For the win

The mission and people of Indiana State is what drew Andrea Angel to her new position as vice president for the Division of University Advancement.




Whether it was selling chocolate bars or wrapping paper, Andrea Angel wanted to win, even as a youngster.

“The competitive nature I grew up with — wanting to see and exceed a goal — that’s just me.”

Luckily for Indiana State, when Angel wins, so do Sycamores. That’s because she’s the new vice president for University Advancement and CEO of the ISU Foundation.

Andrea Angel

“Advancement matches a passion for wanting students to have the most they can have and for faculty to have the resources they need and the university to be the best it can be with my competitive spirit of ‘What can we do here?’ ‘How can we inspire alumni and friends to give back?’” she said.

“Advancement professionals are facilitators. We bring alumni and donors back to engage them with our university. From speaking to classes, mentoring students, meeting a dean or university leader, we help build a lasting relationship.”

As associate vice chancellor for alumni and development at UA-Little Rock, Angel oversaw a team of professionals responsible for raising $17 million dollars in private support in fiscal year 2017, increasing to $18 million dollars in fiscal year 2018, the fourth and third highest years on record at the university, respectively.

With so much success, why the move to Terre Haute?

“The mission of Indiana State University is what drew me to this position,” she said. “I want to work for a university that supports first-generation college students, a university that understands you may not have that perfect SAT score (and that’s OK!), and a university that works to offer students valuable experiences that can make them ready to succeed in the workplace.”

State’s mission drew her in — that, and its people. During her interview, Angel saw “everyone is very committed to the institution and wants to do the best for the students, faculty and staff.”

She sees “incredible opportunities” for State. Angel is thankful for a strong advancement team and the leadership that came before her, including Doug Smith who served as interim vice president. “A lot of groundwork was laid before I even arrived. That was important to me because it showed the university was invested in advancement and that advancement is invested in this university,” she said.

In the world of higher ed philanthropy, the schools with the largest endowments are often private institutions with very high academic standards.

“That hurts my soul a little bit. If you think about the students who really need financial support, it’s the students at Indiana State University — that first-generation college student, someone who is motivated to change the course of their entire family with that college degree is someone who needs our support,” Angel said.

“Our job in University Advancement is to tell that story and to make sure our alumni understand the importance of giving back to Indiana State University and the impact their gift is making. It’s not just a gift to help grow the endowment; it’s a gift to change X number of students’ lives.

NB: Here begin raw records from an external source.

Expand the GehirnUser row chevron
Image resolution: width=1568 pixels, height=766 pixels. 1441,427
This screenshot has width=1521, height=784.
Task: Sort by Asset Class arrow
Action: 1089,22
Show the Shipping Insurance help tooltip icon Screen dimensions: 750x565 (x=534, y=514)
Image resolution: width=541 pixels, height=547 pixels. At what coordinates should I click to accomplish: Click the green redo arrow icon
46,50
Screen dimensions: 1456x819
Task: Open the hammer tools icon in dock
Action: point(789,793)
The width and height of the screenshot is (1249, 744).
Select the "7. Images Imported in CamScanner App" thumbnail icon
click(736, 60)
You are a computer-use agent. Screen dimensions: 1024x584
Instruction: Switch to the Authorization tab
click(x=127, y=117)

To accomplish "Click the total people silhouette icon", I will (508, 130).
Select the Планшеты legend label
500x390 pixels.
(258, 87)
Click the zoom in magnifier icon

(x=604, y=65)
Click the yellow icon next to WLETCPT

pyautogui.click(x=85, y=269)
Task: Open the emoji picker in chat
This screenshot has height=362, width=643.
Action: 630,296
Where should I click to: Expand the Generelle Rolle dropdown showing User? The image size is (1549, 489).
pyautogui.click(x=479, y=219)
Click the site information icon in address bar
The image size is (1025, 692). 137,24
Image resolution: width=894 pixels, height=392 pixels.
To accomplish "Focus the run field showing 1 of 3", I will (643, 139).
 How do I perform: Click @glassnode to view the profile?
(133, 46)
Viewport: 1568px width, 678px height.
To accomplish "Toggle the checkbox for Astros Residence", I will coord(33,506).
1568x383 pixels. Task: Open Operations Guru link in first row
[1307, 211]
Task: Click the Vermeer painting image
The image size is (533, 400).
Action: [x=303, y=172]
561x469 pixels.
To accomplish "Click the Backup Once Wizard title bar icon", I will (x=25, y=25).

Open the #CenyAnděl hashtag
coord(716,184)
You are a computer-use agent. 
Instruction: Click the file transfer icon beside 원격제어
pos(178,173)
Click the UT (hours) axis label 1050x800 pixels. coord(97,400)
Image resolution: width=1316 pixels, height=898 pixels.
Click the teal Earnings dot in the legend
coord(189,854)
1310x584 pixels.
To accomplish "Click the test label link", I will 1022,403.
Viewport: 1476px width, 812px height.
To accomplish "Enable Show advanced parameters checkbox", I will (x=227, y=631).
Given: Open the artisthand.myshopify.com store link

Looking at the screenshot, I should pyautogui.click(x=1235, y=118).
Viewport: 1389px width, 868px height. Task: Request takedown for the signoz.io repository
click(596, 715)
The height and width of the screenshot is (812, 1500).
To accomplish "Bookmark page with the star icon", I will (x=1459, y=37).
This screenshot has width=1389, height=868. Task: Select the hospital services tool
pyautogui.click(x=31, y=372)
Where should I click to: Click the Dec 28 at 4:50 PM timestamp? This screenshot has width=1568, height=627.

So, it’s incumbent on us doing the right things so a person who invests in Indiana State feel the impact of their gift.”

Prior to her previous role at Little Rock, Angel worked as senior director of development in the Office of Alumni and Development, 2015-2016; director of development and external Affairs for the UA-Little Rock College of Business, 2013-2015; and director of athletic development/senior woman administrator, 2005-2013. Prior to joining the UA-Little Rock development staff in 2005, she worked in sales for Southern Coating and Nameplate and Vector Marketing Corporation.

A native of Daleville, Ind., Angel earned a bachelor’s in business administration in 2003 and an MBA in 2018 from the University of Arkansas-Little Rock. She was named the 2003 Marketing Student of the Year and served on the Student-Athlete Advisory Committee as a member of the golf team.

But those accomplishments would more difficult had she not been recruited for her athletic ability. Her mom was a teacher, and dad worked in residential construction — noble professions but not the kind where they could pay cash for a full-cost college education.

“If I had not had the opportunity to play a sport in college, I would have had to take out loans and graduate with who-knows-how-much debt,” Angel said. “Even though I wasn’t first generation, I was what you would call the motivated middle — blue collar and middle class, which describes many of our students at ISU. Even if they’re not receiving Pell Grants, that doesn’t mean their family is able to provide them everything they need for college. There’s a lot we can do with that middle-class student, that person who is motivated, who maybe has one parent with a college degree but the cost of college is still a financial burden. There’s so much we can do to help students here.”

When Angel isn’t working to make wins for State students, she’s either on the golf course with her husband, David, or hanging out with their daughter Annabel, 7, and Winston the weimeraner, 10.

“They’re my world,” she said. “It’s so important to have balance in life. When I get home, if I have two or three hours with my daughter, that’s her time. I really like to have that. In the advancement world, you have a lot of events, nights, weekends, so to make sure she has her time and my husband has his time is very important to me.”

Annabel is a first grader at Lost Creek Elementary. “Once people meet her, they’ll say she’s just like her mom,” Angel said. “She’s very outgoing and spunky. She’s a leader.”